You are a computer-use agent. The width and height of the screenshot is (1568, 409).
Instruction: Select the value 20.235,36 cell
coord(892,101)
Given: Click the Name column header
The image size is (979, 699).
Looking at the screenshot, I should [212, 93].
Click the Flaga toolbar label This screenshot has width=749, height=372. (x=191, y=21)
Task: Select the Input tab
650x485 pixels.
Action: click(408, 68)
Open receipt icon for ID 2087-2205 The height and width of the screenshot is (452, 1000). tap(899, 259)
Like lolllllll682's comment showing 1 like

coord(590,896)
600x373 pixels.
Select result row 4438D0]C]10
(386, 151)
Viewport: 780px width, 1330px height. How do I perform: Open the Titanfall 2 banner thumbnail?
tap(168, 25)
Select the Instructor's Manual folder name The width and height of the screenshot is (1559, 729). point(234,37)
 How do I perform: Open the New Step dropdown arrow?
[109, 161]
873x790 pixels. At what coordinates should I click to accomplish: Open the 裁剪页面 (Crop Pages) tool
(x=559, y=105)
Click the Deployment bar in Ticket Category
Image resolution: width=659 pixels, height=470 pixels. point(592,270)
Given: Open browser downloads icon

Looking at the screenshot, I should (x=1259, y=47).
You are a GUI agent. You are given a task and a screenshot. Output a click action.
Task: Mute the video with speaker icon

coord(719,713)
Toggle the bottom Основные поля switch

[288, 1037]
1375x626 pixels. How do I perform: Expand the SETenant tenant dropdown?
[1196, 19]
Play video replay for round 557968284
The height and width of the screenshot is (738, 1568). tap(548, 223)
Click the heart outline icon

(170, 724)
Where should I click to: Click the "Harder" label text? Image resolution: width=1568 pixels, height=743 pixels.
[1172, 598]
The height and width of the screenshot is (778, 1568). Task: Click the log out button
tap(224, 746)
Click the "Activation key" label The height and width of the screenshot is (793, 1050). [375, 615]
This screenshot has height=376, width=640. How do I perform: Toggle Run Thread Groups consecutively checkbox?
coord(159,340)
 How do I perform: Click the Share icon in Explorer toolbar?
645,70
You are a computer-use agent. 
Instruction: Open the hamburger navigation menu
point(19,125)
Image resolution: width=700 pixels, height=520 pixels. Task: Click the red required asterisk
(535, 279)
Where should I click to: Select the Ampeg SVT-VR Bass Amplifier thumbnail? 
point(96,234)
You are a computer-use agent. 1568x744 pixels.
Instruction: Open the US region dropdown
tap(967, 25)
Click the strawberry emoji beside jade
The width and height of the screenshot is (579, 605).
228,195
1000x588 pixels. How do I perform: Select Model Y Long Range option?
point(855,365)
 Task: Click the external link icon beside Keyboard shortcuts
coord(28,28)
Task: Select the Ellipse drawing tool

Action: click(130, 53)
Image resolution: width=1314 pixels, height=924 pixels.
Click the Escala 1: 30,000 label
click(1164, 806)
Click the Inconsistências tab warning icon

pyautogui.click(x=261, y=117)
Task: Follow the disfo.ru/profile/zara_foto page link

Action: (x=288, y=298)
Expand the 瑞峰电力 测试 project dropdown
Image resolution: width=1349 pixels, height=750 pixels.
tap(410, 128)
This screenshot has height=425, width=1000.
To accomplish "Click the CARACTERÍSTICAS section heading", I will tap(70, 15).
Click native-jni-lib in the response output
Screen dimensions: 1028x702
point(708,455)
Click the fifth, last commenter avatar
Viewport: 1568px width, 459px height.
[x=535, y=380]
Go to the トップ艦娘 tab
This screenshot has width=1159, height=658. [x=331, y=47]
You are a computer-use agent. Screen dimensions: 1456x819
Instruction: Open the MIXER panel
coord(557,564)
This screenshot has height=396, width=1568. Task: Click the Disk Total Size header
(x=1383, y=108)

※

Once you have read the material above, write all of it out again exactly.

You are a computer-use agent. The width and height of the screenshot is (1568, 409).
Instruction: Select the value 20.235,36 cell
coord(892,101)
Given: Click the Name column header
The image size is (979, 699).
Looking at the screenshot, I should [212, 93].
Click the Flaga toolbar label This screenshot has width=749, height=372. (x=191, y=21)
Task: Select the Input tab
650x485 pixels.
Action: click(408, 68)
Open receipt icon for ID 2087-2205 The height and width of the screenshot is (452, 1000). tap(899, 259)
Like lolllllll682's comment showing 1 like

coord(590,896)
600x373 pixels.
Select result row 4438D0]C]10
(386, 151)
Viewport: 780px width, 1330px height. How do I perform: Open the Titanfall 2 banner thumbnail?
tap(168, 25)
Select the Instructor's Manual folder name The width and height of the screenshot is (1559, 729). point(234,37)
 How do I perform: Open the New Step dropdown arrow?
[109, 161]
873x790 pixels. At what coordinates should I click to accomplish: Open the 裁剪页面 (Crop Pages) tool
(x=559, y=105)
Click the Deployment bar in Ticket Category
Image resolution: width=659 pixels, height=470 pixels. point(592,270)
Given: Open browser downloads icon

Looking at the screenshot, I should (x=1259, y=47).
You are a GUI agent. You are given a task and a screenshot. Output a click action.
Task: Mute the video with speaker icon

coord(719,713)
Toggle the bottom Основные поля switch

[288, 1037]
1375x626 pixels. How do I perform: Expand the SETenant tenant dropdown?
[1196, 19]
Play video replay for round 557968284
The height and width of the screenshot is (738, 1568). tap(548, 223)
Click the heart outline icon

(170, 724)
Where should I click to: Click the "Harder" label text? Image resolution: width=1568 pixels, height=743 pixels.
[1172, 598]
The height and width of the screenshot is (778, 1568). Task: Click the log out button
tap(224, 746)
Click the "Activation key" label The height and width of the screenshot is (793, 1050). [375, 615]
This screenshot has height=376, width=640. How do I perform: Toggle Run Thread Groups consecutively checkbox?
coord(159,340)
 How do I perform: Click the Share icon in Explorer toolbar?
645,70
You are a computer-use agent. 
Instruction: Open the hamburger navigation menu
point(19,125)
Image resolution: width=700 pixels, height=520 pixels. Task: Click the red required asterisk
(535, 279)
Where should I click to: Select the Ampeg SVT-VR Bass Amplifier thumbnail? 
point(96,234)
You are a computer-use agent. 1568x744 pixels.
Instruction: Open the US region dropdown
tap(967, 25)
Click the strawberry emoji beside jade
The width and height of the screenshot is (579, 605).
228,195
1000x588 pixels. How do I perform: Select Model Y Long Range option?
point(855,365)
 Task: Click the external link icon beside Keyboard shortcuts
coord(28,28)
Task: Select the Ellipse drawing tool

Action: click(130, 53)
Image resolution: width=1314 pixels, height=924 pixels.
Click the Escala 1: 30,000 label
click(1164, 806)
Click the Inconsistências tab warning icon

pyautogui.click(x=261, y=117)
Task: Follow the disfo.ru/profile/zara_foto page link

Action: (x=288, y=298)
Expand the 瑞峰电力 测试 project dropdown
Image resolution: width=1349 pixels, height=750 pixels.
tap(410, 128)
This screenshot has height=425, width=1000.
To accomplish "Click the CARACTERÍSTICAS section heading", I will tap(70, 15).
Click native-jni-lib in the response output
Screen dimensions: 1028x702
point(708,455)
Click the fifth, last commenter avatar
Viewport: 1568px width, 459px height.
[x=535, y=380]
Go to the トップ艦娘 tab
This screenshot has width=1159, height=658. [x=331, y=47]
You are a computer-use agent. Screen dimensions: 1456x819
Instruction: Open the MIXER panel
coord(557,564)
This screenshot has height=396, width=1568. Task: Click the Disk Total Size header
(x=1383, y=108)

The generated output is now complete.